Happy-End für Schwellenländer?

Jan Boudewijns, Head of Emerging Markets Equity bei Candriam

Vielleicht werden 2018 und 2019 in der Rückschau als die Jahre gelten, in der für die Schwellenländer alles anders wurde. Emerging-Market-Aktien haben sich lange Zeit sehr gut entwickelt – bis Anfang 2018. Seitdem sind die Kurse aber erheblich gefallen. 2019 könnte der Anfang einer leichten Erholung sein, auch wegen des noch immer recht hohen Gewinnwachstums und der nachlassenden negativen Einflüsse.

2018: Zölle und steigende Zinsen fordern ihren Tribut Das Jahr begann vielversprechend, aber der Erfolg war nicht von Dauer.

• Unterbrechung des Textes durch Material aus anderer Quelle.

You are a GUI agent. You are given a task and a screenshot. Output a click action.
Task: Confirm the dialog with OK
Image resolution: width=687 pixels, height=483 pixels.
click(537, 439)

Die US Federal Reserve begann, ihre Geldpolitik zu straffen, und die Steuersenkungen der USAdministration veranlassten viele US-Unternehmen, ihre Gewinne aus Übersee zurückzuholen. Das Ergebnis war eine weltweite Dollar-Knappheit, die als ungünstig für die Emerging Markets gilt.

Dann folgte die Zollankündigung von Präsident Trump, gefolgt von der Androhung weiterer Zölle, vor allem für Produkte aus China.

Aber nicht nur wegen des Risikos eines Handelskriegs sorgte man sich um die chinesische Wirtschaft. Sie wuchs schwächer, weil die chinesische Regierung die Kreditvergabe erschwerte, um eine Überhitzung zu verhindern. Zugleich brachen die Infrastrukturinvestitionen ein, die nach der internationalen Finanzkrise einen hohen Anteil am Wachstum der chinesischen Wirtschaft hatten.

2019: Einzelwertauswahl ist der Ansatz der Stunde

Es gibt Grund zur Annahme, dass es im amerikanisch-chinesischen Handelskrieg zu einem Waffenstillstand kommt. Schon oft folgten der scharfen Rhetorik von Präsident Trump sanftere Töne und Verhandlungen. Die NAFTA-Folgevereinbarung ist dafür ein Beispiel. Von einer Einigung zwischen China und den USA würden Emerging-Market-Aktien profitieren.

Die auf dem G20-Gipfel im Dezember getroffene Vereinbarung sorgt für eine kurze Verschnaufpause von nur drei Monaten. Wenn sich in dieser Zeit ein deutlich schwächeres Wachstum abzeichnet, wird Peking mit umfangreichen Konjunkturprogrammen reagieren.

Schon jetzt hat China Exportsubventionen initiiert, Steuersenkungen für Unternehmen und Privathaushalte eingeführt, die Mindestreservesätze gesenkt und neue Infrastrukturprojekte auf den Weg gebracht. Die Banken wurden angewiesen, mehr Kredite an den Privatsektor zu vergeben, auf den 60 Prozent der Wirtschaft entfallen. Außerdem könnte Peking den Renminbi abwerten lassen, um chinesische Exporte wettbewerbsfähiger zu machen.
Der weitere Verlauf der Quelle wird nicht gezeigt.